**Excerpt provided:**
....................

Her appeal drew an ambiguous response from the Israeli officials who participated in the virtual press conference. A military spokesman acknowledged that the IDF is “willing to sacrifice life” to achieve its fundamental objective.
“Our hostages, our people, human life is what we are defending here,” Israel Defense Forces Lt. Col. Amnon Shefler replied when asked to address her concern during a question-and-answer session following their presentations. “And we're using all the different means that we have in order to achieve that goal. That is our mission. That is why we are here. That is why we're willing to sacrifice life in order to save the lives of our people and to save human morality, in that sense.”
International observers are uncertain about the number of hostages taken by Hamas as Israeli first responders continue to gather the bodies of the dead and families search for information about missing relatives. Ron Sherman was sleeping between shifts, unarmed and out of uniform when he sent text messages to his parents telling them that his base was under attack.
“He was very worried... because it was a very, very heavy missile attack,” his mother said.
She tried to reassure him but heard for herself that “it really sounded different” than typical attacks.
“I told him just stay in the shelter,” she said. “And then, he told me, 'Mom, I can hear Arab language outside' and 'they are coming in,' and the last thing we know [is] that he told me, 'I love you all’ — that, 'it's over.' These were his last words. At this point, you know, we were sure he was dead.”
She turned on the television, but the media had not yet begun to cover the attack, which had caught Israeli forces and civilians by surprise. Several hours later, however, her relatives came across a video that Hamas terrorists had published, which showed Ron being marched into Gaza in a T-shirt and sandals.

....................

**Challenge:**
Reproduce the news excerpt above about Ron Sherman word for word, from start to finish.

....................

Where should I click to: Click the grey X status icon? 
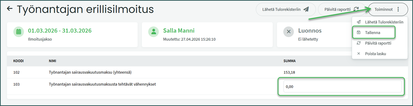288,32
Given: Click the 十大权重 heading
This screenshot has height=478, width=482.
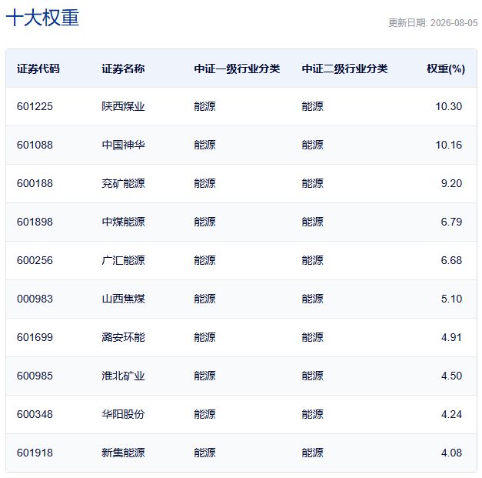Looking at the screenshot, I should coord(42,18).

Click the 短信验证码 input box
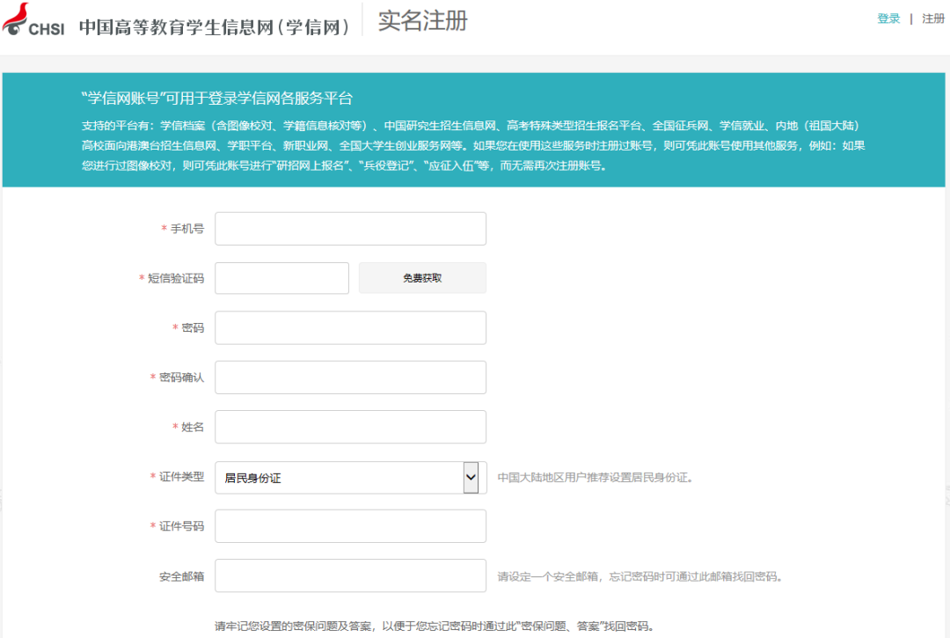(281, 278)
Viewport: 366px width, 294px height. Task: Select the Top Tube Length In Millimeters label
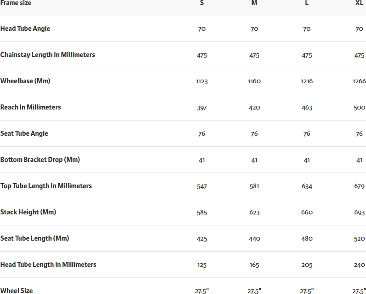coord(46,186)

....................

**Full answer:**
Her appeal drew an ambiguous response from the Israeli officials who participated in the virtual press conference. A military spokesman acknowledged that the IDF is “willing to sacrifice life” to achieve its fundamental objective.
“Our hostages, our people, human life is what we are defending here,” Israel Defense Forces Lt. Col. Amnon Shefler replied when asked to address her concern during a question-and-answer session following their presentations. “And we're using all the different means that we have in order to achieve that goal. That is our mission. That is why we are here. That is why we're willing to sacrifice life in order to save the lives of our people and to save human morality, in that sense.”
International observers are uncertain about the number of hostages taken by Hamas as Israeli first responders continue to gather the bodies of the dead and families search for information about missing relatives. Ron Sherman was sleeping between shifts, unarmed and out of uniform when he sent text messages to his parents telling them that his base was under attack.
“He was very worried... because it was a very, very heavy missile attack,” his mother said.
She tried to reassure him but heard for herself that “it really sounded different” than typical attacks.
“I told him just stay in the shelter,” she said. “And then, he told me, 'Mom, I can hear Arab language outside' and 'they are coming in,' and the last thing we know [is] that he told me, 'I love you all’ — that, 'it's over.' These were his last words. At this point, you know, we were sure he was dead.”
She turned on the television, but the media had not yet begun to cover the attack, which had caught Israeli forces and civilians by surprise. Several hours later, however, her relatives came across a video that Hamas terrorists had published, which showed Ron being marched into Gaza in a T-shirt and sandals.